Goal of the exercise:
What's needed: every entry, printed exactly, minus the images.

════════════════════

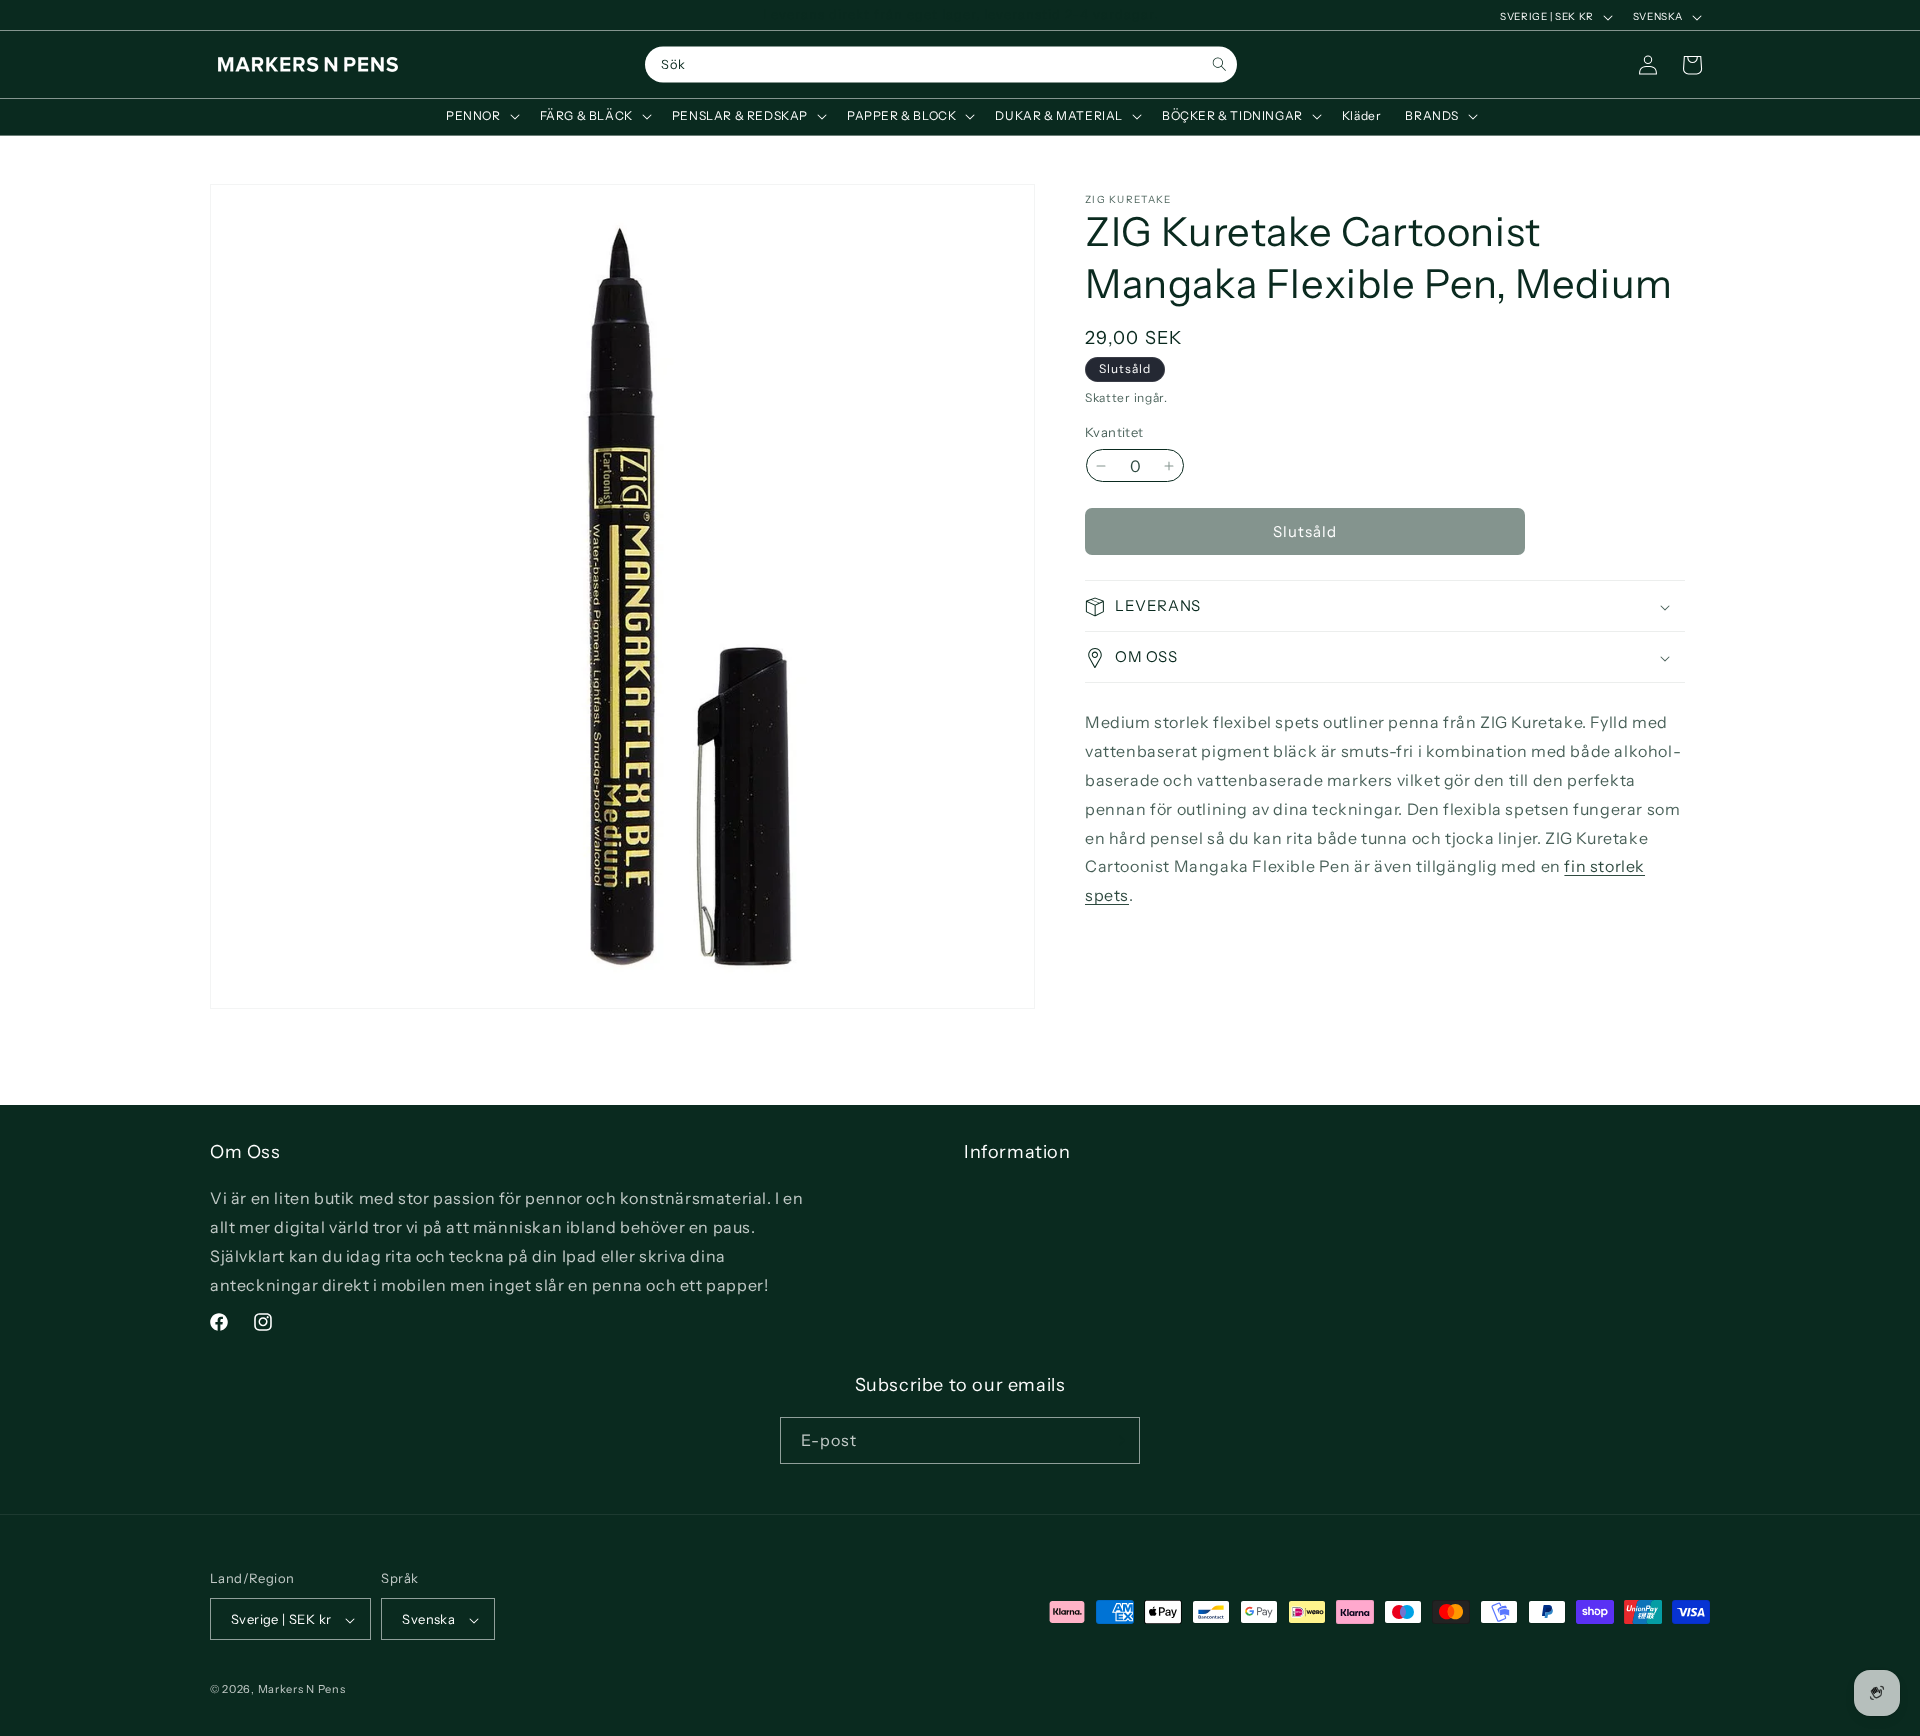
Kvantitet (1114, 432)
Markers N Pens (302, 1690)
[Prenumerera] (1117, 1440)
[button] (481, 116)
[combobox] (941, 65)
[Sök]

════════════════════

Result of this exercise:
Kvantitet (1114, 432)
Markers N Pens (302, 1690)
[Prenumerera] (1117, 1440)
[button] (481, 116)
[combobox] (941, 65)
[Sök]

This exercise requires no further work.